- [What is expected]
No line of the records may be dropped; print them all again exactly.

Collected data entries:
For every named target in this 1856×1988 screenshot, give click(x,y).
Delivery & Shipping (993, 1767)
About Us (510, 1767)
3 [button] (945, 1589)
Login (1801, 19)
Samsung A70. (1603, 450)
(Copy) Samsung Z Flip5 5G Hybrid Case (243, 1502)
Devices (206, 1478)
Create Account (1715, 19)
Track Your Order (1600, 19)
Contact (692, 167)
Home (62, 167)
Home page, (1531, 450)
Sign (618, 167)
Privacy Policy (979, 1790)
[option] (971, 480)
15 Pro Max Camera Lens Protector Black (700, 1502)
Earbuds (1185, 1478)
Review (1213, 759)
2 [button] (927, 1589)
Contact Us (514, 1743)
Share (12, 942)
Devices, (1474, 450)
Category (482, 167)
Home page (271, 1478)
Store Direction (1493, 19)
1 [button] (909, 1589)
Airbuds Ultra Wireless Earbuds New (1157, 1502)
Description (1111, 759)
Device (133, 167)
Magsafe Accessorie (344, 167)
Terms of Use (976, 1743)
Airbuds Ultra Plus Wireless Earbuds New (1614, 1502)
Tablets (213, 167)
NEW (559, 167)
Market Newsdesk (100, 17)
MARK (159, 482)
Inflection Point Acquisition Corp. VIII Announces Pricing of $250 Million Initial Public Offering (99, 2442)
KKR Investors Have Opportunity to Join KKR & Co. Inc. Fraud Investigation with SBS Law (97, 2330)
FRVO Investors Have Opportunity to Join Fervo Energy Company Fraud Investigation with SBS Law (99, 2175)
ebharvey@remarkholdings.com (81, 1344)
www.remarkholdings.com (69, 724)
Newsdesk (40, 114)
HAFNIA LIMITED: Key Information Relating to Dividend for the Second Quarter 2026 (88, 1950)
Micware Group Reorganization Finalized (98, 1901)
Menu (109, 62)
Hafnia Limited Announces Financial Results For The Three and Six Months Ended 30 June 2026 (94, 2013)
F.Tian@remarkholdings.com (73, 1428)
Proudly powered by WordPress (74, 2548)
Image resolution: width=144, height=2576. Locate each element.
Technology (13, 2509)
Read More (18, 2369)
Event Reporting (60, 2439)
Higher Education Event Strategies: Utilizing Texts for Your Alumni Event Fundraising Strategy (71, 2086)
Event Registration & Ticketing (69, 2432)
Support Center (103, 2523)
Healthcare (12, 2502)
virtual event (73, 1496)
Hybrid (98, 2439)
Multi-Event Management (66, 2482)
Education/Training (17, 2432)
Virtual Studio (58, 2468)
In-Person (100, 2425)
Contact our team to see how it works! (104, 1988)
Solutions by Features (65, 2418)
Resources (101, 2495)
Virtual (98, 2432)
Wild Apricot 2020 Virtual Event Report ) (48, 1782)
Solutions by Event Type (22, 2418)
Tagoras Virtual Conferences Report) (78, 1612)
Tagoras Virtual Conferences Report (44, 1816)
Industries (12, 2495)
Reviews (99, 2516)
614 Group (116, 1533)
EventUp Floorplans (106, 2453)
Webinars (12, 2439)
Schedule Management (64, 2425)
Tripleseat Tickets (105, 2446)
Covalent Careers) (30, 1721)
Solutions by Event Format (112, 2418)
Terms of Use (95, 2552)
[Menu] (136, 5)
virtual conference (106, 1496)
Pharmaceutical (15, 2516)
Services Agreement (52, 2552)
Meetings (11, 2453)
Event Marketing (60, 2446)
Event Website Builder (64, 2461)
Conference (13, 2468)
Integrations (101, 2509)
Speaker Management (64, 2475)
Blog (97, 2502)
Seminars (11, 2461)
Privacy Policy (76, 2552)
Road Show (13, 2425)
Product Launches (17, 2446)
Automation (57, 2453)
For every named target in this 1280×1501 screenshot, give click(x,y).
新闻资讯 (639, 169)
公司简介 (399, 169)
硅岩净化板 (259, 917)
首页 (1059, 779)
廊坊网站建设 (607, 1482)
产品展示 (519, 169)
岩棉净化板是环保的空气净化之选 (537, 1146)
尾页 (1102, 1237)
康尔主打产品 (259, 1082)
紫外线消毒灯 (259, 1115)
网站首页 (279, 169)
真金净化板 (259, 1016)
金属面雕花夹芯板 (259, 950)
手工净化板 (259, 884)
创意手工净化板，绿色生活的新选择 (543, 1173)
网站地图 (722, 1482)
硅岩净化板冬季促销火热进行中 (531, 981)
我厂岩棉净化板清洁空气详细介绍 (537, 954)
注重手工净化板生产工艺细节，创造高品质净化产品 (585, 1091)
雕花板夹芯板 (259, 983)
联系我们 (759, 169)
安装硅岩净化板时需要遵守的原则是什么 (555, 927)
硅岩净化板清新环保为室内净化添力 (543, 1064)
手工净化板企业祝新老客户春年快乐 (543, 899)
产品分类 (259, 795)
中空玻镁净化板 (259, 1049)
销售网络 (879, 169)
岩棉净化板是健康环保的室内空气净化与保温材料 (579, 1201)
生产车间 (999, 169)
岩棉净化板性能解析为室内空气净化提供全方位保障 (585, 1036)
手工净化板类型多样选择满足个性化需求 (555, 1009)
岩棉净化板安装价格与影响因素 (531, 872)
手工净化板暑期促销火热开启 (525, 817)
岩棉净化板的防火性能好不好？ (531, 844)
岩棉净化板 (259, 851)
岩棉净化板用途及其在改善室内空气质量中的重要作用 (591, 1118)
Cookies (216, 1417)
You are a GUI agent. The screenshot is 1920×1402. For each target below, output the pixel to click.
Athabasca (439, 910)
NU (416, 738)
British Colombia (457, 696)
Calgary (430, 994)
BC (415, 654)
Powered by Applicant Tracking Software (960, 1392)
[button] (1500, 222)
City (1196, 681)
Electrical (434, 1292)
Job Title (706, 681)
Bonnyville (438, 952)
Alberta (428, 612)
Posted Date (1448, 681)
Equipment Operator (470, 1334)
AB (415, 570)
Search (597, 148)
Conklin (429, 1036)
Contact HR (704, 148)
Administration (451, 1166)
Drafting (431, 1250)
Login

- [Reply to the exercise]
For every named target in this 1856×1988 screenshot, give click(x,y).
Delivery & Shipping (993, 1767)
About Us (510, 1767)
3 [button] (945, 1589)
Login (1801, 19)
Samsung A70. (1603, 450)
(Copy) Samsung Z Flip5 5G Hybrid Case (243, 1502)
Devices (206, 1478)
Create Account (1715, 19)
Track Your Order (1600, 19)
Contact (692, 167)
Home (62, 167)
Home page, (1531, 450)
Sign (618, 167)
Privacy Policy (979, 1790)
[option] (971, 480)
15 Pro Max Camera Lens Protector Black (700, 1502)
Earbuds (1185, 1478)
Review (1213, 759)
2 [button] (927, 1589)
Contact Us (514, 1743)
Share (12, 942)
Devices, (1474, 450)
Category (482, 167)
Home page (271, 1478)
Store Direction (1493, 19)
1 [button] (909, 1589)
Airbuds Ultra Wireless Earbuds New (1157, 1502)
Description (1111, 759)
Device (133, 167)
Magsafe Accessorie (344, 167)
Terms of Use (976, 1743)
Airbuds Ultra Plus Wireless Earbuds New (1614, 1502)
Tablets (213, 167)
NEW (559, 167)
Market Newsdesk (100, 17)
MARK (159, 482)
Inflection Point Acquisition Corp. VIII Announces Pricing of $250 Million Initial Public Offering (99, 2442)
KKR Investors Have Opportunity to Join KKR & Co. Inc. Fraud Investigation with SBS Law (97, 2330)
FRVO Investors Have Opportunity to Join Fervo Energy Company Fraud Investigation with SBS Law (99, 2175)
ebharvey@remarkholdings.com (81, 1344)
www.remarkholdings.com (69, 724)
Newsdesk (40, 114)
HAFNIA LIMITED: Key Information Relating to Dividend for the Second Quarter 2026 (88, 1950)
Micware Group Reorganization Finalized (98, 1901)
Menu (109, 62)
Hafnia Limited Announces Financial Results For The Three and Six Months Ended 30 June 2026 (94, 2013)
F.Tian@remarkholdings.com (73, 1428)
Proudly powered by WordPress (74, 2548)
Image resolution: width=144, height=2576. Locate each element.
Technology (13, 2509)
Read More (18, 2369)
Event Reporting (60, 2439)
Higher Education Event Strategies: Utilizing Texts for Your Alumni Event Fundraising Strategy (71, 2086)
Event Registration & Ticketing (69, 2432)
Support Center (103, 2523)
Healthcare (12, 2502)
virtual event (73, 1496)
Hybrid (98, 2439)
Multi-Event Management (66, 2482)
Education/Training (17, 2432)
Virtual Studio (58, 2468)
In-Person (100, 2425)
Contact our team to see how it works! (104, 1988)
Solutions by Features (65, 2418)
Resources (101, 2495)
Virtual (98, 2432)
Wild Apricot 2020 Virtual Event Report ) (48, 1782)
Solutions by Event Type (22, 2418)
Tagoras Virtual Conferences Report) (78, 1612)
Tagoras Virtual Conferences Report (44, 1816)
Industries (12, 2495)
Reviews (99, 2516)
614 Group (116, 1533)
EventUp Floorplans (106, 2453)
Webinars (12, 2439)
Schedule Management (64, 2425)
Tripleseat Tickets (105, 2446)
Covalent Careers) (30, 1721)
Solutions by Event Format (112, 2418)
Terms of Use (95, 2552)
[Menu] (136, 5)
virtual conference (106, 1496)
Pharmaceutical (15, 2516)
Services Agreement (52, 2552)
Meetings (11, 2453)
Event Marketing (60, 2446)
Event Website Builder (64, 2461)
Conference (13, 2468)
Integrations (101, 2509)
Speaker Management (64, 2475)
Blog (97, 2502)
Seminars (11, 2461)
Privacy Policy (76, 2552)
Road Show (13, 2425)
Product Launches (17, 2446)
Automation (57, 2453)
For every named target in this 1280×1501 screenshot, give click(x,y).
新闻资讯 (639, 169)
公司简介 (399, 169)
硅岩净化板 (259, 917)
首页 (1059, 779)
廊坊网站建设 (607, 1482)
产品展示 (519, 169)
岩棉净化板是环保的空气净化之选 (537, 1146)
尾页 (1102, 1237)
康尔主打产品 (259, 1082)
紫外线消毒灯 (259, 1115)
网站首页 (279, 169)
真金净化板 (259, 1016)
金属面雕花夹芯板 (259, 950)
手工净化板 (259, 884)
创意手工净化板，绿色生活的新选择 (543, 1173)
网站地图 (722, 1482)
硅岩净化板冬季促销火热进行中 (531, 981)
我厂岩棉净化板清洁空气详细介绍 (537, 954)
注重手工净化板生产工艺细节，创造高品质净化产品 (585, 1091)
雕花板夹芯板 (259, 983)
联系我们 (759, 169)
安装硅岩净化板时需要遵守的原则是什么 (555, 927)
硅岩净化板清新环保为室内净化添力 (543, 1064)
手工净化板企业祝新老客户春年快乐 (543, 899)
产品分类 (259, 795)
中空玻镁净化板 (259, 1049)
销售网络 (879, 169)
岩棉净化板是健康环保的室内空气净化与保温材料 (579, 1201)
生产车间 (999, 169)
岩棉净化板性能解析为室内空气净化提供全方位保障 (585, 1036)
手工净化板类型多样选择满足个性化需求 (555, 1009)
岩棉净化板安装价格与影响因素 (531, 872)
手工净化板暑期促销火热开启 (525, 817)
岩棉净化板的防火性能好不好？ (531, 844)
岩棉净化板 (259, 851)
岩棉净化板用途及其在改善室内空气质量中的重要作用 (591, 1118)
Cookies (216, 1417)
You are a GUI agent. The screenshot is 1920×1402. For each target below, output the pixel to click.
Athabasca (439, 910)
NU (416, 738)
British Colombia (457, 696)
Calgary (430, 994)
BC (415, 654)
Powered by Applicant Tracking Software (960, 1392)
[button] (1500, 222)
City (1196, 681)
Electrical (434, 1292)
Job Title (706, 681)
Bonnyville (438, 952)
Alberta (428, 612)
Posted Date (1448, 681)
Equipment Operator (470, 1334)
AB (415, 570)
Search (597, 148)
Conklin (429, 1036)
Contact HR (704, 148)
Administration (451, 1166)
Drafting (431, 1250)
Login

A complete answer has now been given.